*** Opening of Records shown ***

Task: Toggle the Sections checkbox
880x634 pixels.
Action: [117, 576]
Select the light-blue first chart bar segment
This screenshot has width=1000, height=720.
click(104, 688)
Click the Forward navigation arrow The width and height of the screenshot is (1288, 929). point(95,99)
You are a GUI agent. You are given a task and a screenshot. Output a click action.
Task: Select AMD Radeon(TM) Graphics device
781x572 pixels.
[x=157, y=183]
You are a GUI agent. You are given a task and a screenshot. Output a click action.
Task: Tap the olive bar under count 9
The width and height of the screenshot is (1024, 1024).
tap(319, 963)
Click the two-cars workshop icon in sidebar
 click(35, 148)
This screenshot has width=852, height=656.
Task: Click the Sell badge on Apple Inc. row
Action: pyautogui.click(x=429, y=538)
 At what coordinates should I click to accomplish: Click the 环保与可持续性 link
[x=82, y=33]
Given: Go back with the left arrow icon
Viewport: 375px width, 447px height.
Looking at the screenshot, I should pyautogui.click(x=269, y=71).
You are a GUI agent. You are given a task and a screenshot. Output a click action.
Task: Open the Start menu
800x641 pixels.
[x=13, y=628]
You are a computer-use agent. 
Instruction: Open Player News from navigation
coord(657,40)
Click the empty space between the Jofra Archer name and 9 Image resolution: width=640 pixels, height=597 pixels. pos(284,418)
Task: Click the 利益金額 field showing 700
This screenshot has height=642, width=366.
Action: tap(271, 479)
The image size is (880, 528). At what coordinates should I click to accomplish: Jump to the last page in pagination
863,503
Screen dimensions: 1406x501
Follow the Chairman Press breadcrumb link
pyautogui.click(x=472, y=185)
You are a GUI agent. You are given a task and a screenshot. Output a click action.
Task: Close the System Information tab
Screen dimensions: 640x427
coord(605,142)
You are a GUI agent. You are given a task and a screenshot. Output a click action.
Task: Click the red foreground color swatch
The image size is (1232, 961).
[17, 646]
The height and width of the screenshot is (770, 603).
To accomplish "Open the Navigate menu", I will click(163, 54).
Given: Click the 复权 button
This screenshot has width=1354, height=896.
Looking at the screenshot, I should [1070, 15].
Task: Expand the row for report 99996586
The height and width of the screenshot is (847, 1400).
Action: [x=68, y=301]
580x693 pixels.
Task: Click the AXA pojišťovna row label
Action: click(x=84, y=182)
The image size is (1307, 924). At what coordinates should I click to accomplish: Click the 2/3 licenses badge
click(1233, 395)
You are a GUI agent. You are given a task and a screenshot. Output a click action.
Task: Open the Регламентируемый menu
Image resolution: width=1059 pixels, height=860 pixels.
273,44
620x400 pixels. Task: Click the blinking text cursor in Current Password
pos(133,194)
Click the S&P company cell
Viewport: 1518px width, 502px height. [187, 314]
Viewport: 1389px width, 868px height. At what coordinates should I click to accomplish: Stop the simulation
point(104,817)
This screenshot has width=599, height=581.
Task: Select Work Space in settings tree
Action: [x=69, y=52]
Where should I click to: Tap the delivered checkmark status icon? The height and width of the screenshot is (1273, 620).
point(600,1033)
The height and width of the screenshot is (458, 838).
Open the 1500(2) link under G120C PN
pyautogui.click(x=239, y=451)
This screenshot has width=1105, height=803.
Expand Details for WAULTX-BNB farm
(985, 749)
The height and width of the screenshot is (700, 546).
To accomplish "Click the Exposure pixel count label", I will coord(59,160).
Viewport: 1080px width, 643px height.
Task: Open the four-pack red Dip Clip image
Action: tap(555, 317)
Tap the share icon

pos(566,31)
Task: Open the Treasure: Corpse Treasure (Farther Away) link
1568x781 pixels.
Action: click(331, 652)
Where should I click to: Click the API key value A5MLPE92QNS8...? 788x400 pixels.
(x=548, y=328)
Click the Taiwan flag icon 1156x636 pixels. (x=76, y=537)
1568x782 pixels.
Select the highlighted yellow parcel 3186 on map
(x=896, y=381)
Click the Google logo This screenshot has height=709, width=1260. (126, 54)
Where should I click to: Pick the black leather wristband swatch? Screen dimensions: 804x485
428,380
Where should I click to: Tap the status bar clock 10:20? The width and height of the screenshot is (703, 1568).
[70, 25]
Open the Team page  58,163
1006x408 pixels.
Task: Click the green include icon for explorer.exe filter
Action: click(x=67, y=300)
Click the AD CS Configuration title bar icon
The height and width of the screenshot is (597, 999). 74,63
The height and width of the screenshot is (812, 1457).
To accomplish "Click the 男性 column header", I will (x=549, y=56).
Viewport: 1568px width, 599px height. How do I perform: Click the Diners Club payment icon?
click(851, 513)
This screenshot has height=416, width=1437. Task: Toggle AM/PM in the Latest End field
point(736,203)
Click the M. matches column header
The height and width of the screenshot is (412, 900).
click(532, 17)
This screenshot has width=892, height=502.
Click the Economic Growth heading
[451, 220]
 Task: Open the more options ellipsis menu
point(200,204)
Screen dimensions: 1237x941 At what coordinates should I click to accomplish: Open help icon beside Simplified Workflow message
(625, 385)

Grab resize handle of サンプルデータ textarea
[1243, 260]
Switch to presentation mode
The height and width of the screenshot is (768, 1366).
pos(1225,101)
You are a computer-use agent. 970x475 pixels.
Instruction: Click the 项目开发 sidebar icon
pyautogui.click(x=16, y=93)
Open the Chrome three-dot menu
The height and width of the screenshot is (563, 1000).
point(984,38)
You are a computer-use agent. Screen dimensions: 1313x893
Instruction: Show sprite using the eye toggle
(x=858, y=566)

*** Close of Records shown ***

§ **Assigned task**:
The complete listing is to be repeated word for word.

§ **Response box**:
Task: Toggle the Sections checkbox
880x634 pixels.
Action: [117, 576]
Select the light-blue first chart bar segment
This screenshot has width=1000, height=720.
click(104, 688)
Click the Forward navigation arrow The width and height of the screenshot is (1288, 929). point(95,99)
You are a GUI agent. You are given a task and a screenshot. Output a click action.
Task: Select AMD Radeon(TM) Graphics device
781x572 pixels.
[x=157, y=183]
You are a GUI agent. You are given a task and a screenshot. Output a click action.
Task: Tap the olive bar under count 9
The width and height of the screenshot is (1024, 1024).
tap(319, 963)
Click the two-cars workshop icon in sidebar
 click(35, 148)
This screenshot has width=852, height=656.
Task: Click the Sell badge on Apple Inc. row
Action: pyautogui.click(x=429, y=538)
 At what coordinates should I click to accomplish: Click the 环保与可持续性 link
[x=82, y=33]
Given: Go back with the left arrow icon
Viewport: 375px width, 447px height.
Looking at the screenshot, I should pyautogui.click(x=269, y=71).
You are a GUI agent. You are given a task and a screenshot. Output a click action.
Task: Open the Start menu
800x641 pixels.
[x=13, y=628]
You are a computer-use agent. 
Instruction: Open Player News from navigation
coord(657,40)
Click the empty space between the Jofra Archer name and 9 Image resolution: width=640 pixels, height=597 pixels. pos(284,418)
Task: Click the 利益金額 field showing 700
This screenshot has height=642, width=366.
Action: tap(271, 479)
The image size is (880, 528). At what coordinates should I click to accomplish: Jump to the last page in pagination
863,503
Screen dimensions: 1406x501
Follow the Chairman Press breadcrumb link
pyautogui.click(x=472, y=185)
You are a GUI agent. You are given a task and a screenshot. Output a click action.
Task: Close the System Information tab
Screen dimensions: 640x427
coord(605,142)
You are a GUI agent. You are given a task and a screenshot. Output a click action.
Task: Click the red foreground color swatch
The image size is (1232, 961).
[17, 646]
The height and width of the screenshot is (770, 603).
To accomplish "Open the Navigate menu", I will click(163, 54).
Given: Click the 复权 button
This screenshot has width=1354, height=896.
Looking at the screenshot, I should [1070, 15].
Task: Expand the row for report 99996586
The height and width of the screenshot is (847, 1400).
Action: [x=68, y=301]
580x693 pixels.
Task: Click the AXA pojišťovna row label
Action: click(x=84, y=182)
The image size is (1307, 924). At what coordinates should I click to accomplish: Click the 2/3 licenses badge
click(1233, 395)
You are a GUI agent. You are given a task and a screenshot. Output a click action.
Task: Open the Регламентируемый menu
Image resolution: width=1059 pixels, height=860 pixels.
273,44
620x400 pixels. Task: Click the blinking text cursor in Current Password
pos(133,194)
Click the S&P company cell
Viewport: 1518px width, 502px height. [187, 314]
Viewport: 1389px width, 868px height. At what coordinates should I click to accomplish: Stop the simulation
point(104,817)
This screenshot has width=599, height=581.
Task: Select Work Space in settings tree
Action: [x=69, y=52]
Where should I click to: Tap the delivered checkmark status icon? The height and width of the screenshot is (1273, 620).
point(600,1033)
The height and width of the screenshot is (458, 838).
Open the 1500(2) link under G120C PN
pyautogui.click(x=239, y=451)
This screenshot has width=1105, height=803.
Expand Details for WAULTX-BNB farm
(985, 749)
The height and width of the screenshot is (700, 546).
To accomplish "Click the Exposure pixel count label", I will coord(59,160).
Viewport: 1080px width, 643px height.
Task: Open the four-pack red Dip Clip image
Action: tap(555, 317)
Tap the share icon

pos(566,31)
Task: Open the Treasure: Corpse Treasure (Farther Away) link
1568x781 pixels.
Action: click(331, 652)
Where should I click to: Click the API key value A5MLPE92QNS8...? 788x400 pixels.
(x=548, y=328)
Click the Taiwan flag icon 1156x636 pixels. (x=76, y=537)
1568x782 pixels.
Select the highlighted yellow parcel 3186 on map
(x=896, y=381)
Click the Google logo This screenshot has height=709, width=1260. (126, 54)
Where should I click to: Pick the black leather wristband swatch? Screen dimensions: 804x485
428,380
Where should I click to: Tap the status bar clock 10:20? The width and height of the screenshot is (703, 1568).
[70, 25]
Open the Team page  58,163
1006x408 pixels.
Task: Click the green include icon for explorer.exe filter
Action: click(x=67, y=300)
Click the AD CS Configuration title bar icon
The height and width of the screenshot is (597, 999). 74,63
The height and width of the screenshot is (812, 1457).
To accomplish "Click the 男性 column header", I will (x=549, y=56).
Viewport: 1568px width, 599px height. How do I perform: Click the Diners Club payment icon?
click(851, 513)
This screenshot has height=416, width=1437. Task: Toggle AM/PM in the Latest End field
point(736,203)
Click the M. matches column header
The height and width of the screenshot is (412, 900).
click(532, 17)
This screenshot has width=892, height=502.
Click the Economic Growth heading
[451, 220]
 Task: Open the more options ellipsis menu
point(200,204)
Screen dimensions: 1237x941 At what coordinates should I click to accomplish: Open help icon beside Simplified Workflow message
(625, 385)

Grab resize handle of サンプルデータ textarea
[1243, 260]
Switch to presentation mode
The height and width of the screenshot is (768, 1366).
pos(1225,101)
You are a computer-use agent. 970x475 pixels.
Instruction: Click the 项目开发 sidebar icon
pyautogui.click(x=16, y=93)
Open the Chrome three-dot menu
The height and width of the screenshot is (563, 1000).
point(984,38)
You are a computer-use agent. Screen dimensions: 1313x893
Instruction: Show sprite using the eye toggle
(x=858, y=566)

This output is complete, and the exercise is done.